● TRECHO PARA REVISÃO:
O quarto de costuras da mãe foi transferido da casa para um novo cômodo no quintal. Era lá que ela recebia as freguesas entre fitas métricas, alfinetes, agulhas, linhas e rendas. Um universo de texturas, cores e formas ocupava o “quartinho”. Bailes, casamentos, aniversários, formaturas foram testemunhas da beleza que ganhava vida pelas mãos da mãe. Maior do que os quartos da casa, sabe-se lá porque, o diminutivo o qualificou desde o primeiro tijolo.
Balanços de madeira sustentados por correntes foram feitos pelo pai e dispostos no quintal. Tudo era muito simples. Marcado por precariedades que o dicionário não descreve e que a memória prefere calar. O avô presenciou muitas destas mudanças enquanto viveu com os novos moradores: o filho, a nora e as netas. Alguns anos depois, mudou-se para a casa de uma das filhas. Morreu enquanto dormia. O cheiro do fumo de rolo que carregava nos bolsos da calça ainda impregna as lembranças da menina sobre ele.
Além dos brinquedos que povoavam o porão, das crianças no quintal, dos balanços no alpendre, a casa conheceu o bebê que nela foi concebido e uma gama de animaizinhos que acompanharam o crescimento das crianças. Eram porquinhos da Índia, gatos, cachorros… Estes últimos, invariavelmente eram “fox paulistinhas”. De porte médio, destemidos e carinhosos, alertavam a chegada de estranhos ao portão indo-e-vindo pelo corredor lateral, conector de espaços, até que alguém da casa atendesse a porta.
O reinado dos “paulistinhas” foi “quebrado” por Miloca. Uma basset, de pelagem amarronzada e brilhante. Chegou na casa ainda filhotinho, um presente para o pai, segundo as filhas mais novas. As crianças já não existiam mais. Haviam se transformado em mulheres. E essas mulheres-crianças amaram Mila (a nossa Miloca) como nos tempos de infância. T-e-m-p-e-r-a-m-e-n-t-a-l.
Assim era Mila. Carinhos e cafunés eram facilmente desprezados mediante algum contragosto. Mantinha-se virada, dando as costas e ignorando s-o-l-e-n-e-m-e-n-t-e a quem quer que lhe houvesse chamado a atenção. Compreendia o mais estranho dos comandos: “Mila, saia do sol, está muito quente, vá para a sombra!”, dizíamos do alto da escada, paradas na porta da cozinha. Rapidamente ela se levantava, saía do sol e deitava-se novamente, na sombra!!! Nunca entendemos isso!!!

● TRECHOS DE DADOS:
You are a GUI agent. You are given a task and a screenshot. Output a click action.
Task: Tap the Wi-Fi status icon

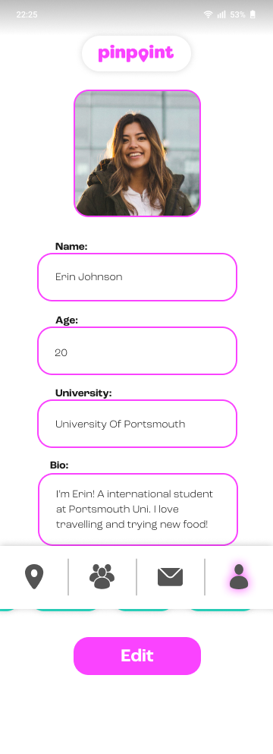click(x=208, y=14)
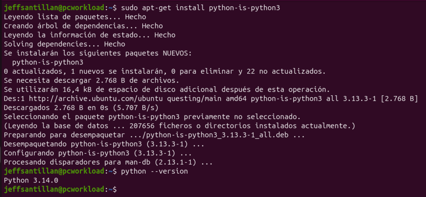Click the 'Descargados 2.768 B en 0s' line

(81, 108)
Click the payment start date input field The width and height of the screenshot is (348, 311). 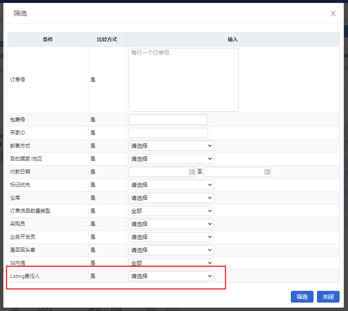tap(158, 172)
==
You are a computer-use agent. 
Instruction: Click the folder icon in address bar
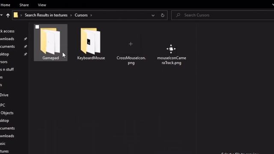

● EXERCÍCIO 1: Copie sem alterações a parte do relato sobre a casa da família que vai de "Balanços de madeira" até "menina sobre ele.".
● EXERCÍCIO 2: Por favor, dê continuidade ao relato sobre a casa da família e seus animais, começando logo após a última frase apresentada.

● RESPOSTA DO EXERCÍCIO 1:
Balanços de madeira sustentados por correntes foram feitos pelo pai e dispostos no quintal. Tudo era muito simples. Marcado por precariedades que o dicionário não descreve e que a memória prefere calar. O avô presenciou muitas destas mudanças enquanto viveu com os novos moradores: o filho, a nora e as netas. Alguns anos depois, mudou-se para a casa de uma das filhas. Morreu enquanto dormia. O cheiro do fumo de rolo que carregava nos bolsos da calça ainda impregna as lembranças da menina sobre ele.

● RESPOSTA DO EXERCÍCIO 2:
A casa conheceu a bisneta. Já haviam muitos outros e outras na família. Mas, naquela casa, ela foi a primeira. Novos e antigos brinquedos ocuparam o quintal e o porão. Os balanços voltaram a subir e a descer, levando e trazendo o riso infantil, a brisa no rosto, a magia do voo sem asas… O banho de mangueira, a piscina de plástico, o banho de sol no quintal. A casa presenciou os encontros. Os churrascos, os natais, os novos anos, os aniversários, os casamentos…. E os divórcios também…. Presenciou os estudos, as formaturas, os namoros, o ir e vir das amizades e dos vizinhos, as viagens… Discreta, assistiu a tudo silenciosamente. Os risos e os prantos deixaram sulcos nas madeiras transmutadas em paredes. Conformada, compreendeu quando, após tanta vida, esvaziou-se.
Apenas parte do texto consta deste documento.